Nonsense. Their stories were important because they shared the mundane with the extraordinary, not because they were life-long habits.

What about my life is extraordinary?

What did they think was extraordinary in theirs?

Fair enough. But, there’s so many people out in the world writing about the same topics I would. I have nothing really new to add but more noise.

What’s wrong with noise? History applauds the crazy ones who are bold enough to make noise.

If you have something valuable to be noisy about, sure.

Why do I think I should be the judge of what’s valuable?

Touché. I’ll set my ego aside for a moment. OK. I’ll write this. But….

But, what?

But, it’s already been written about using this same format and tone a million times over. I need to make it different.

So…. make it different?

I’m not talented enough to make it different.

Shut up. Just write it. I’ll get better and find my tone with practice.

Maybe I’ll write about how people should write about uninteresting things to get practice.

Good! That’s a start. My words always end up going down a rabbit-hole of thought, anyway.

Ugh. That’s right. I have a bad habit of rambling in my writings and end up saying practically nothing. Let me think about this for a bit, first.

No.
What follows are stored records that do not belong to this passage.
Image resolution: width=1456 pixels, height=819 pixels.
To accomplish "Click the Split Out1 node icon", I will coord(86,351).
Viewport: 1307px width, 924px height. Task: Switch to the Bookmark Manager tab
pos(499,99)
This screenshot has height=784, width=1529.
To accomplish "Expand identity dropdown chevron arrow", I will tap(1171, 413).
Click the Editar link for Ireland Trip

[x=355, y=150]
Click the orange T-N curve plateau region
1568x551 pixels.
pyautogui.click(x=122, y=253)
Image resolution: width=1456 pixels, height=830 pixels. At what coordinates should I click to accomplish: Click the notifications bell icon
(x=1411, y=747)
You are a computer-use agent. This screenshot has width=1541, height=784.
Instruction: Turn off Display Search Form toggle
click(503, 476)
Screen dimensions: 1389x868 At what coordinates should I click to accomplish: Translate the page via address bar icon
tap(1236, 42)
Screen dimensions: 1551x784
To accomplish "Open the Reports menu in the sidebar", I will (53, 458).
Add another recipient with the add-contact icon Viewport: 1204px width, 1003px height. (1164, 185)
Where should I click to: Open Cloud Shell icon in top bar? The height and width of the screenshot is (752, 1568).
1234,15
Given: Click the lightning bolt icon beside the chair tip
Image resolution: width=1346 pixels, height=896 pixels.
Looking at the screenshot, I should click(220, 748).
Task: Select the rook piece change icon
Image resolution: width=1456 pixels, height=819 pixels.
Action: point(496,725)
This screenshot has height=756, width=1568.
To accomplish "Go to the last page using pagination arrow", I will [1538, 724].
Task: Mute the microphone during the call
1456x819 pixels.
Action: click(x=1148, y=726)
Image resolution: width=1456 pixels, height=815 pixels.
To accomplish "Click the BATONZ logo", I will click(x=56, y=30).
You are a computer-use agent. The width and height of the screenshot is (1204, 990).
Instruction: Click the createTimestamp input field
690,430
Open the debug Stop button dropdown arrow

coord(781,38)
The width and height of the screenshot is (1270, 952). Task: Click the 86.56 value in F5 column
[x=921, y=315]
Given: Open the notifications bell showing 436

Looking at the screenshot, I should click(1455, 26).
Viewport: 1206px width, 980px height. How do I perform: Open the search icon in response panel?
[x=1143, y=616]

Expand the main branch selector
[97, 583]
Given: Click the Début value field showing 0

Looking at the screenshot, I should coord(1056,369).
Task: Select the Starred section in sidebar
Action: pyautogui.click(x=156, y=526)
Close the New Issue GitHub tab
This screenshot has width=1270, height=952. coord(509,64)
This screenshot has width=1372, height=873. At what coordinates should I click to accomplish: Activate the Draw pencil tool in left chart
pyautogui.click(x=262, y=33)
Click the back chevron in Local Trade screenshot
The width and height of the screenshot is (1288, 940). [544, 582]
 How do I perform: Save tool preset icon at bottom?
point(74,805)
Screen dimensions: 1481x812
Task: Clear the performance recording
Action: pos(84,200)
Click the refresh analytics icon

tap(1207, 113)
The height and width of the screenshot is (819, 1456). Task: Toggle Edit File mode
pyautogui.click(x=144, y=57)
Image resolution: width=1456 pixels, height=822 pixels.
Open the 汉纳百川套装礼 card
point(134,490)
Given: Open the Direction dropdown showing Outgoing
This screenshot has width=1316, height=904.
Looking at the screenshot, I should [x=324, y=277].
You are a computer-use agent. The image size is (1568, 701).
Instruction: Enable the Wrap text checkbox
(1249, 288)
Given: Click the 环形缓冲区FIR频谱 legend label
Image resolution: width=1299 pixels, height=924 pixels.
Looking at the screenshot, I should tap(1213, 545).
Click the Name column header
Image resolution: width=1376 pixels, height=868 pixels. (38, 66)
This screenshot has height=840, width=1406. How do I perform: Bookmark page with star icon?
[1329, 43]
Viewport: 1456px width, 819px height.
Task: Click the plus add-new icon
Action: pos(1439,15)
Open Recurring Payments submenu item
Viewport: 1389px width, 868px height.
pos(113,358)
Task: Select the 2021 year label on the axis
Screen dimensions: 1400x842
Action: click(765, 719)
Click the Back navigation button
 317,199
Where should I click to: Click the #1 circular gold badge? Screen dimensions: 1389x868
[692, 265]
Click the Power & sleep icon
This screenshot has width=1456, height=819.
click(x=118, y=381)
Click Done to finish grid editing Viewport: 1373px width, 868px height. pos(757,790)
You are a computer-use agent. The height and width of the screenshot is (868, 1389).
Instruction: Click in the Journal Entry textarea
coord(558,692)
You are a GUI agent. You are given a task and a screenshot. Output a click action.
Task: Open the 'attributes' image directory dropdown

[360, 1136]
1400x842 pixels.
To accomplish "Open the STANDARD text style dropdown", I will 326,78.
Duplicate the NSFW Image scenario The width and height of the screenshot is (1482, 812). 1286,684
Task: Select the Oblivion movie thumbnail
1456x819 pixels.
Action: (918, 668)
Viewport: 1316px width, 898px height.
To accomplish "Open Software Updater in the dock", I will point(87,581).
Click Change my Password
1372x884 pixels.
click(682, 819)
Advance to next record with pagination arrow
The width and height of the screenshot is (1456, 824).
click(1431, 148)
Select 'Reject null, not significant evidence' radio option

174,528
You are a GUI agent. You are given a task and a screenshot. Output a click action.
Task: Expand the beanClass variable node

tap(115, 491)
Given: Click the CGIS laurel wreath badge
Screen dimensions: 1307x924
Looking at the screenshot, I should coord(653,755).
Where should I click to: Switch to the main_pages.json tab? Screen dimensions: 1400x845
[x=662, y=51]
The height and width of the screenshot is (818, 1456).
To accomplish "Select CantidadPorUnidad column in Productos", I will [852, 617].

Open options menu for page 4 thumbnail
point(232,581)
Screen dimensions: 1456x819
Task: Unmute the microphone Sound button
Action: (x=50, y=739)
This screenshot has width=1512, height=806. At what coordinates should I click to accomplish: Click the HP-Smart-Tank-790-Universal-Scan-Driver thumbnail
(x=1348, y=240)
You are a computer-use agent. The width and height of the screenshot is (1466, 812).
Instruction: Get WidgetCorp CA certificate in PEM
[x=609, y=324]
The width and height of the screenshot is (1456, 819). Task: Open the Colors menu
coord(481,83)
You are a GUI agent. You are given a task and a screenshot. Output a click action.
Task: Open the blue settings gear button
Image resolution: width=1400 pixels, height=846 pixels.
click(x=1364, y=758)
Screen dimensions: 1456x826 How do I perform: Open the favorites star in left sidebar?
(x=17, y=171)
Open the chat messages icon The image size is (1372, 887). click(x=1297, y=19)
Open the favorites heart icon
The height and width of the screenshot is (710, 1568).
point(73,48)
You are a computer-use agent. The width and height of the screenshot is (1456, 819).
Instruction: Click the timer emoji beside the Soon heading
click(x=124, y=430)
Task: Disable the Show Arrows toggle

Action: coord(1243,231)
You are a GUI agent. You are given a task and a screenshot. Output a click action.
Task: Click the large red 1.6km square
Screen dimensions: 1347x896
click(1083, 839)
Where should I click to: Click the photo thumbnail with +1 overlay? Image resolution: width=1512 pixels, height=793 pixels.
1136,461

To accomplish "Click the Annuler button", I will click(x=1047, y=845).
Just write. If I think about it without writing it then I won’t write it at all. I’ll forget the earlier points and won’t be able to recall them when I sit down to actually start writing. So, just write.

No.

Yes.

No.

YES.

Fine. I’ll write. In fact, I’ll write about how hard it is to write something.

OK!

And I’ll start it off with, “What am I even writing this for?” because that’s introspective and relatable and is the same thing I’ve been comfortable writing a hundred other times in blog posts I never finished….

GAH!!! JUST! WRITE!

No. That’ll be lame. I deal with enough people talking smack about me being lame in other things. I need something I can do that I enjoy without fear of being torn down yet again.

Again, shut up. Let’s go back to the “What am I even writing this for?” and start by answering that question.

Seems confusing. People won’t get it.

I thought I wasn’t trying to have an impact on the whole world anymore. I thought I was supposed to put the ego aside. Am I writing for other people or for myself?

Both?

Good. At least I can be honest about that. Bring the ego back a little, it’s alright if I am a human with some ego. We all are. I can write about this. I need to write something. Anything. Now… I need to try and remember what I was thinking before this debate began. Shoot– the debate itself is probably a story worth telling.

That’s an interesting thought. I should write about it.